[Data — start]
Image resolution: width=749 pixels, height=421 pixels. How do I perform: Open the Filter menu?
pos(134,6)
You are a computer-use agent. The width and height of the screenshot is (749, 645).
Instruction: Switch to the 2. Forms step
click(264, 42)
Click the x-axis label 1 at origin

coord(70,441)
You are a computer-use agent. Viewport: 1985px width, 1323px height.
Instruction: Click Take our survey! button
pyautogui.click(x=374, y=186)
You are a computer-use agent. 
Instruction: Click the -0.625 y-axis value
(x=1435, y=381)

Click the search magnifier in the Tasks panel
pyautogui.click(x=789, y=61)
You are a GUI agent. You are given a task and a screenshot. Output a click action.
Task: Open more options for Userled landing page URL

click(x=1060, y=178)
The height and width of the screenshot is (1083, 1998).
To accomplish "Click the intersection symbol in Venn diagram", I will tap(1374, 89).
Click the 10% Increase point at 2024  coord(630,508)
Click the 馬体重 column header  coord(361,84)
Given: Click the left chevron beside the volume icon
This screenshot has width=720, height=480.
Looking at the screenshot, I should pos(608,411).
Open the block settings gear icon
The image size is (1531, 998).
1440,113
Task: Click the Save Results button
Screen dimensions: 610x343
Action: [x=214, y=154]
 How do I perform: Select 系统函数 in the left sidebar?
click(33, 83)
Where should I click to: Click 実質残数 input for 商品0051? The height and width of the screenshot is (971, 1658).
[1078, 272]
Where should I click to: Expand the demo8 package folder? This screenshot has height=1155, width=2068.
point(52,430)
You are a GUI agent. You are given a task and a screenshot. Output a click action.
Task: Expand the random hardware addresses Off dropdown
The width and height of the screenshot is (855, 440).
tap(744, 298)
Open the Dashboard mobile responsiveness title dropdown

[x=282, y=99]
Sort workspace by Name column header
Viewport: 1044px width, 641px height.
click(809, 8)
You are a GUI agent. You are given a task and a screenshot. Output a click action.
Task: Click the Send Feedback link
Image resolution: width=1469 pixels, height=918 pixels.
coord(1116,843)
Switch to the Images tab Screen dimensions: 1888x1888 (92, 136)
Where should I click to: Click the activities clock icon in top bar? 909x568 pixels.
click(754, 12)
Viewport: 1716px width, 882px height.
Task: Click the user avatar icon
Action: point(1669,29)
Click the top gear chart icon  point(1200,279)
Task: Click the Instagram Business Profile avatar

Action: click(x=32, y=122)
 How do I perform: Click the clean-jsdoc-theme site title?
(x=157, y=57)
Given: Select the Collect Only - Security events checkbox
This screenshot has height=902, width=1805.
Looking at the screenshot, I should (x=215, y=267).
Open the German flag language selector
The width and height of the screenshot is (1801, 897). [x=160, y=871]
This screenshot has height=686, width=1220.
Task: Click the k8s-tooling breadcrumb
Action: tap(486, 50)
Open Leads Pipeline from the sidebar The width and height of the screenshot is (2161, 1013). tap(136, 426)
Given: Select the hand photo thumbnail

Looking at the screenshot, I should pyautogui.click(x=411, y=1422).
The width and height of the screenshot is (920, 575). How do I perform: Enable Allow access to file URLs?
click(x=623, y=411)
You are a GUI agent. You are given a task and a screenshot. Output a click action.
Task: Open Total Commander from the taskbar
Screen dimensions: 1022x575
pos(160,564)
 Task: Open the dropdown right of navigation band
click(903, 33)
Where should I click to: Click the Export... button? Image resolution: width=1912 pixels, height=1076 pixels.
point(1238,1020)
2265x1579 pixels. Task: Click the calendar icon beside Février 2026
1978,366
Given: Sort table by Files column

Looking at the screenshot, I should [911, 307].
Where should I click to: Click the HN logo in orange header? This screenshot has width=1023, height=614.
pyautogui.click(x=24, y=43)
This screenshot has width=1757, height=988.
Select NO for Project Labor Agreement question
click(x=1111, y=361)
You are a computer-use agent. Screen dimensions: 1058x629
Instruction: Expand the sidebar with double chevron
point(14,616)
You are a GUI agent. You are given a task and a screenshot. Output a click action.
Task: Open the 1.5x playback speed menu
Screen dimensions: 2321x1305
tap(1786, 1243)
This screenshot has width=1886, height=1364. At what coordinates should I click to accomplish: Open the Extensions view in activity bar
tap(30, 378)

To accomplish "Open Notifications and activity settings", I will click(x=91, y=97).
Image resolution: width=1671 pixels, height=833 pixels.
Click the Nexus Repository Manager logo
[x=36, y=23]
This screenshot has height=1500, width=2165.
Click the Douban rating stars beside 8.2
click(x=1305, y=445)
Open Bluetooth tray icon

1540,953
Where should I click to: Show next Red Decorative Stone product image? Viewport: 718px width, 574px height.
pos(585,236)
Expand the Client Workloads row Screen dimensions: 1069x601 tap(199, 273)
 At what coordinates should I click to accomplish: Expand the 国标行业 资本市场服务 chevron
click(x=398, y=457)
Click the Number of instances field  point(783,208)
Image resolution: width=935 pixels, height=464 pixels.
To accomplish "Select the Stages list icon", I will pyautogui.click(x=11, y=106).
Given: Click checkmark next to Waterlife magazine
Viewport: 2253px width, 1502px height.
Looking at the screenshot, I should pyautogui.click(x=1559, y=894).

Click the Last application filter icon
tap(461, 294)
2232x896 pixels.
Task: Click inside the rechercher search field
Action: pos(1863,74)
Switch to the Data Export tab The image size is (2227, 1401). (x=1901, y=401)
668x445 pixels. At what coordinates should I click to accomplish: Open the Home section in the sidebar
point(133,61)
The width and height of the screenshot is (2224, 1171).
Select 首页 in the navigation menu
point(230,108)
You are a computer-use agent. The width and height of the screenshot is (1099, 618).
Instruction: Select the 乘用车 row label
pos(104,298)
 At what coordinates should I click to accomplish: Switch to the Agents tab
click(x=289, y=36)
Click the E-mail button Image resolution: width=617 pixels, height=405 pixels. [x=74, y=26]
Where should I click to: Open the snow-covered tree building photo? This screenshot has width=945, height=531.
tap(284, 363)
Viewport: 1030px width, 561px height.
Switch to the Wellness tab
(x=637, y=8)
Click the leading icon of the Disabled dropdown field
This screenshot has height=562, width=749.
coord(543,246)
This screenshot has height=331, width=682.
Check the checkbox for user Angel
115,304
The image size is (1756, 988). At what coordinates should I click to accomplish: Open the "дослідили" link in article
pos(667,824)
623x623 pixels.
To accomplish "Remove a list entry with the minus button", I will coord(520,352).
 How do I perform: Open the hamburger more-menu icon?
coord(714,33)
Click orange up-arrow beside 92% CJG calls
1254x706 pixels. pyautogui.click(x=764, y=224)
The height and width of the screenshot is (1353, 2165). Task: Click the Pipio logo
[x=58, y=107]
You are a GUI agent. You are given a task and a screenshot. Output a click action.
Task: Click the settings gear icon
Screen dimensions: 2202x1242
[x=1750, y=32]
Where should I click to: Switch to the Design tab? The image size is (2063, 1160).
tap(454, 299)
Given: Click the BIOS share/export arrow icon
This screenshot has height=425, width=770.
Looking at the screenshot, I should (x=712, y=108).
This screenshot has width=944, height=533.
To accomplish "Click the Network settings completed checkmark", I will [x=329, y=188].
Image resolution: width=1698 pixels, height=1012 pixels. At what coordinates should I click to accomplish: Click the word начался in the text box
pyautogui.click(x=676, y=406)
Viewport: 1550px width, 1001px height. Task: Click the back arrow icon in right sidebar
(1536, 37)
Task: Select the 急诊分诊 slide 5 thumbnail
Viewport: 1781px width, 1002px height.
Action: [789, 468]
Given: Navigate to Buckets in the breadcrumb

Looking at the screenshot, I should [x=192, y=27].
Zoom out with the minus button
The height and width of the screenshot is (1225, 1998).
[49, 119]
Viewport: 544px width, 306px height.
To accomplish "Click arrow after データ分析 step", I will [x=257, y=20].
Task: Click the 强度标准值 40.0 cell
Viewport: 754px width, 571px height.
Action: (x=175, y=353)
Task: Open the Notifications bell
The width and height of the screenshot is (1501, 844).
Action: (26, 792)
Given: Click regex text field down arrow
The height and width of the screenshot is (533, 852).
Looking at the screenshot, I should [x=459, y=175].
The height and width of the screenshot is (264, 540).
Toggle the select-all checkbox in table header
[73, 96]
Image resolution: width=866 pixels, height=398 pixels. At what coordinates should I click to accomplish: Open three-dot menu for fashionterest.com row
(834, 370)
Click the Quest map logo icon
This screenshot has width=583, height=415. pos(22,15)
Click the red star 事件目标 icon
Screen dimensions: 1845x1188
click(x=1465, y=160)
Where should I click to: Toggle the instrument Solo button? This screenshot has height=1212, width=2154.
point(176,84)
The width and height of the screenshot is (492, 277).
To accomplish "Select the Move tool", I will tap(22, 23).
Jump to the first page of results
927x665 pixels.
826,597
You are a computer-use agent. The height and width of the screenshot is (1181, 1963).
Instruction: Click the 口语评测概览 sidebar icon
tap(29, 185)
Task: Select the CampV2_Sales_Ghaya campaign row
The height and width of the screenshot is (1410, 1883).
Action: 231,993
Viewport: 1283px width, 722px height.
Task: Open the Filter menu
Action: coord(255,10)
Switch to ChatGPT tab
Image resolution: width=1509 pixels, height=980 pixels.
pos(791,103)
[Data — finish]
== Work instruction ==
Retype exactly the lines above, from the one with "You are a computer-use agent. The height" through the one with "Task: Select the CampV2_Sales_Ghaya", inclusive.

== Written solution ==
You are a computer-use agent. The height and width of the screenshot is (1181, 1963).
Instruction: Click the 口语评测概览 sidebar icon
tap(29, 185)
Task: Select the CampV2_Sales_Ghaya campaign row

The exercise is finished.